In a statement, Grisham’s office blasted the churches for defying her lockdown order, which limits capacity in worship services to 25% and requires masks for all attendees, and implied that the pastors were “pro-virus.”
“We all wish this pandemic were over, but it’s not, and no pro-virus pastor may deem it so. So many New Mexicans have sacrificed—and lost—so much in this pandemic,” Grisham’s communications director, Trepp Stelnicki, said, according to KOAT.
“These illegal and selfish gatherings will directly contribute to more suffering and illness in our state,” Steknicki continued. “These church leaders should reflect on the danger they’ve unleashed in their communities.”
Each church was fined $5,000 for exceeding the capacity limits, even though it was not clear based on the videos how many people were in attendance, and $5,000 for failing to ensure that parishioners wore masks.
Legacy Church responded to Grisham’s order and said it’s time she “fold her losing hand against churches as Colorado has, and recognize what the U.S. Supreme Court has recently said about churches—because we must continue to do what we are called to do.”

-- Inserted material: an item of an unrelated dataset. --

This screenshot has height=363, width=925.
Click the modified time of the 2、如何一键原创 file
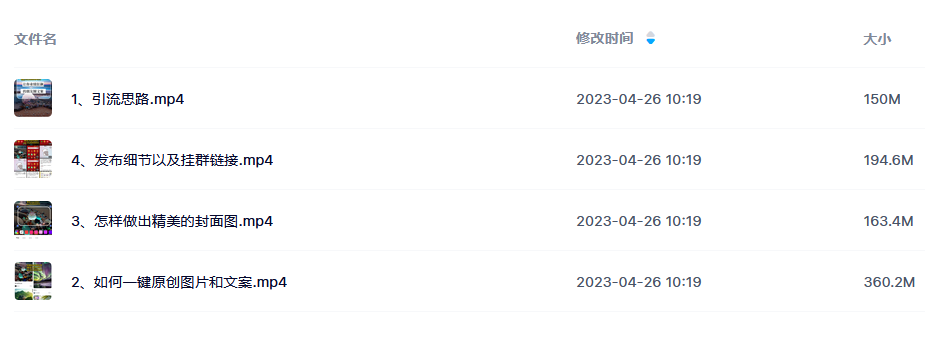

The Supreme Court ruled last year that state governments cannot impose unconstitutional restrictions on churches while allowing other institutions to remain open.
“Government is not free to disregard the First Amendment in times of crisis. At a minimum, that Amendment prohibits government officials from treating religious exercises worse than comparable secular activities, unless they are pursuing a compelling interest and using the least restrictive means available,” Justice Neil Gorsuch wrote.